▸ Exercise objective: Copy out every line in the listing that includes the word "computer".

▸ Records provided:

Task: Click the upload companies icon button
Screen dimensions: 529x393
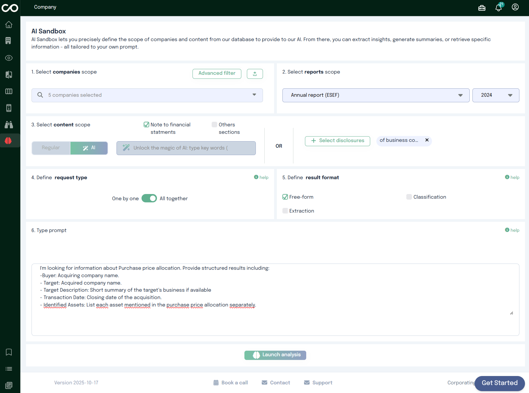Action: pos(255,74)
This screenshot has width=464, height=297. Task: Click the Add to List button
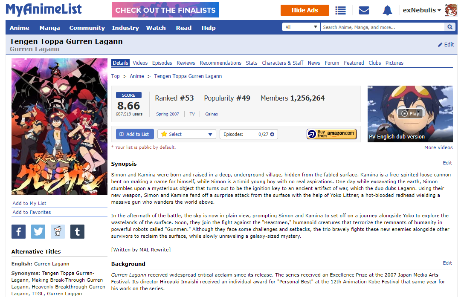pyautogui.click(x=135, y=134)
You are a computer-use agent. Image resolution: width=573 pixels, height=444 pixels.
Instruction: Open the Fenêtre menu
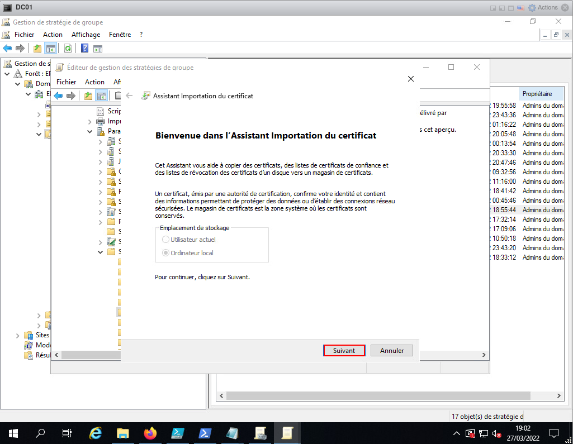coord(120,35)
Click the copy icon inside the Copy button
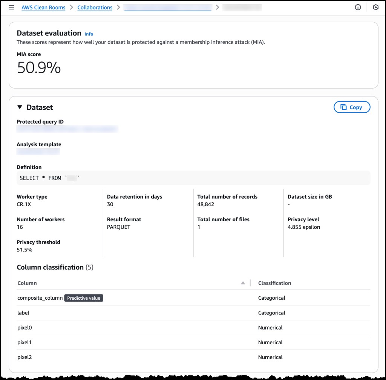 [x=344, y=107]
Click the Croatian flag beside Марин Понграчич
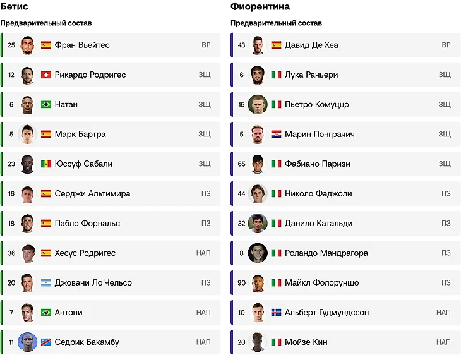Viewport: 461px width, 355px height. [276, 134]
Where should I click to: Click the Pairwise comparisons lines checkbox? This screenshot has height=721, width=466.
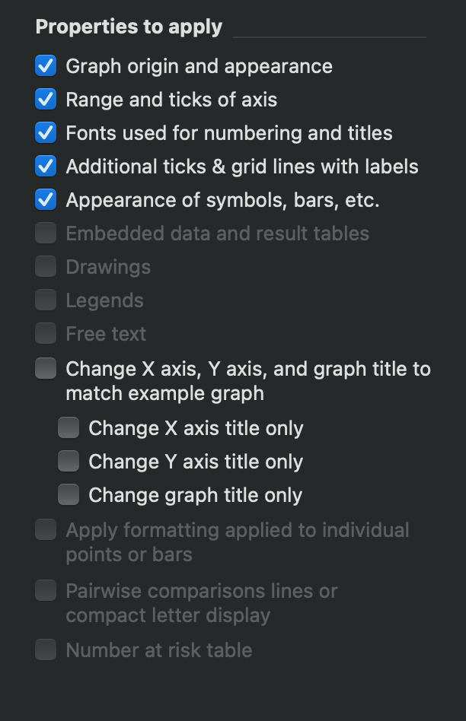(x=45, y=591)
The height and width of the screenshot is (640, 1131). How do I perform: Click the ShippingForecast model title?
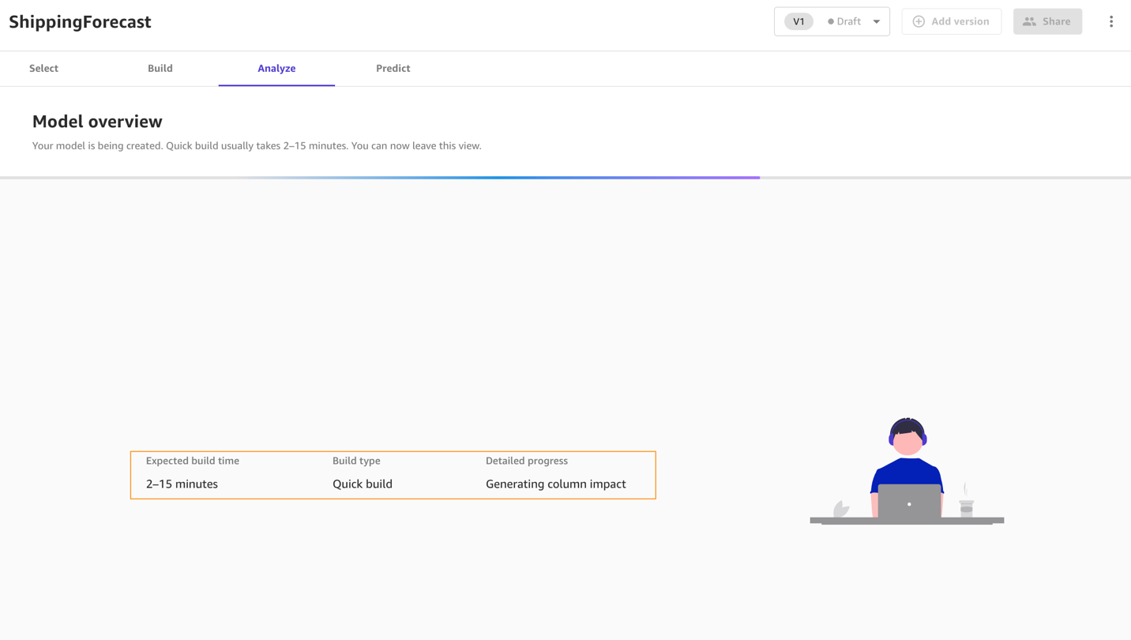[x=80, y=22]
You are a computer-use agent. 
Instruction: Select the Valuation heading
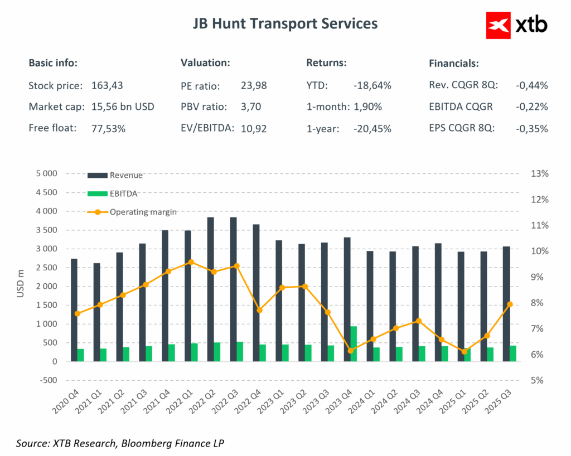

▸ Expected output:
You are a computer-use agent. Image resolution: width=573 pixels, height=444 pixels.
You are a computer-use agent. 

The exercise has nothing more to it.